Climate change is reshaping the environments where people live, work, and access services. In many low- and middle-income countries, fragile systems face increasing strain from floods, droughts, vector shifts, and land insecurity. Resilience depends on governments’ ability to plan and adapt programs with timely, precise data.
Akros supports this need by embedding climate-smart data systems into core health, WASH, agriculture, and education services — equipping governments to manage climate-linked risks while sustaining long-term gains.
01
Geospatial Intelligence for Climate-Sensitive Diseases
Mapping and microplanning tools like Reveal enable programs to respond to malaria and other vector-borne diseases influenced by changing weather and ecosystems.
02
Land Tenure & Agricultural Security
Mobile DHIS2 tools developed under the USAID Global Climate Change and Land Tenure initiative in Zambia formalized rural land rights, building household security to invest in sustainable farming and resource management.

RECORDS SUPPLIED –
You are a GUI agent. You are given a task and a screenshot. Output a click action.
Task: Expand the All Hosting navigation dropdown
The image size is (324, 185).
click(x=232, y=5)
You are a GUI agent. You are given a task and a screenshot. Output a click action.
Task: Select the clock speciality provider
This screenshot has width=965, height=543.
---
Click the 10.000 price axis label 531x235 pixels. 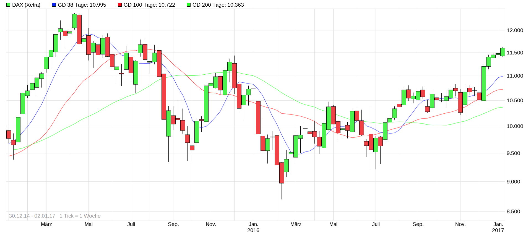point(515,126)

STUDY QUESTIONS –
a: Please repeat the passage on climate resilience between "Akros supports this" and "sustaining long-term gains.", inclusive.
b: Carry the passage on climate resilience forward by writing what comes after its final sentence.
The lines are separate from the passage on climate resilience.

ANSWERS FOR THIS EXERCISE –
a:
Akros supports this need by embedding climate-smart data systems into core health, WASH, agriculture, and education services — equipping governments to manage climate-linked risks while sustaining long-term gains.

b:
03
Water, Sanitation & Hygiene (WASH)
National surveillance systems (CLTS M2W, SLTS) help governments track sanitation uptake and water vulnerabilities, directly supporting climate resilience in communities exposed to water stress and flooding.
04
Education Infrastructure & Resilience
School sanitation facilities — including more than 800 latrines built under School-Led Total Sanitation — strengthen hygiene resilience in drought- and flood-prone areas.
Zambia
Land tenure, WASH surveillance, and malaria interventions adapted to climate-sensitive disease and agricultural contexts.
Kenya and Senegal
Reveal-supported malaria microplanning in regions where climate shifts affect transmission.
East Zambia (Chipata)
Mobile land tenure system strengthening climate resilience at household and community level.
This work is delivered in partnership with USAID, UNICEF, The END Fund, PMI, national governments, and community-led structures.